Macbeth longed for “some sweet oblivious antidote” to sorrow. A good many Indians know exactly what that antitoxin is: success in limited overs cricket.

Reflected glory

Of course, the first to raise a toast will be the oligarchs of Indian cricket, who are past masters when it comes to basking in reflected glory. These are the very men who, until the other day, might have thought, like Claudius in Shakespeare’s Hamlet, that “when sorrows come, they come not single spies, but in battalions.”

Now, as clever as they are, the officials of the Board that controls the emotional well-being of people in a nation of 1.2 billion — because it controls some of our greatest national heroes, our cricketers — will surely turn the successful campaign in England and Wales into an elaborate moral narrative, and perhaps indulge in a bit of chest-thumping hubris.

Did I hear anybody raise questions about Indian cricket’s credibility? Was someone talking about how corruption has wormed its way to the roots of the great game? And who was it that mentioned something about conflict of interests involving this senior official or that superstar player?

Surely, whoever said anything of this kind must be from the lunatic fringe; or perhaps the whole thing was a bad dream that we all woke up from at the same time with, incredibly, the same feeling — that it was nothing more than a bad dream.

So, let’s forget it and call for champagne. After all, dwelling on the negatives — as any psychiatrist worth his consulting room couch would tell you — is not going to get us anywhere, especially in a country where the only thing that everybody agrees upon as a sure-shot positive turn is victory at limited overs cricket.

Simple fix

It is not worth breaking your head over things that cannot be fixed; and almost everything that is wrong with our society needs a lot of fixing. In the event, we will settle for the simple fix, the one-drug-cures-all fix. Thanks Mahi, thanks boys!

Nothing like a fresh whiff of success to clear the stench that we have had to live with for so long — it is a demonstrably powerful tool that helps quieten our doubts.

“Whoever writes my script is doing an unbelievable job. So keep doing it,” said Shane Warne, after claiming his 700th Test wicket in a Boxing Day Test in December 2006.

This is certainly true of Indian cricket itself. And it is precisely because of this that the soul-searching process — necessarily a long and demanding exercise that requires intellectual vigour and moral courage — is seldom allowed to run its course.

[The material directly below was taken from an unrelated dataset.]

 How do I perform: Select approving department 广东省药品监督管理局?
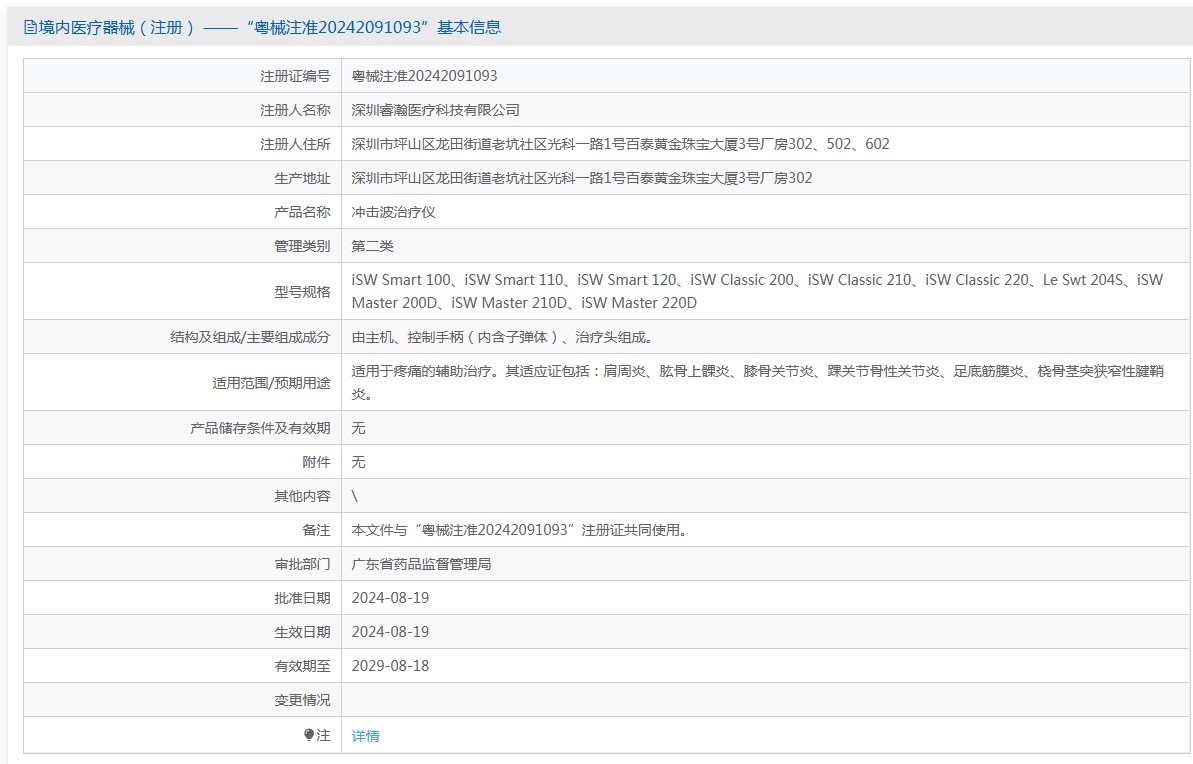point(421,564)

Then again, even when the game’s image in this country took its worst beating in history, only a few weeks ago, nobody who knew the difference between a cover drive and an on drive or between an out swinger and a doosra would have questioned the skills of Shikhar Dhawan, Dhoni, Ravindra Jadeja or Ishant Sharma. Nor will they do it now even if India loses on Sunday.

But instant success on the field should not cloud the view as we look back to a time — quite recently, you might recall — when we were animatedly debating issues such as good governance and transparency in the Board, and the interests of the game in the long haul, especially in terms of prioritising Test cricket.

While rejoicing in the dream run of a young side, which certainly has the potential to mount a successful defence of the World Cup in two years’ time, we should not lower our guard and allow ourselves to be distracted from our vigil. If we do that, we will have to live with its discomfiting consequences.

When you look at the big picture, sometimes, nothing fails like success. For, success tends to edit reality and render our perception askew.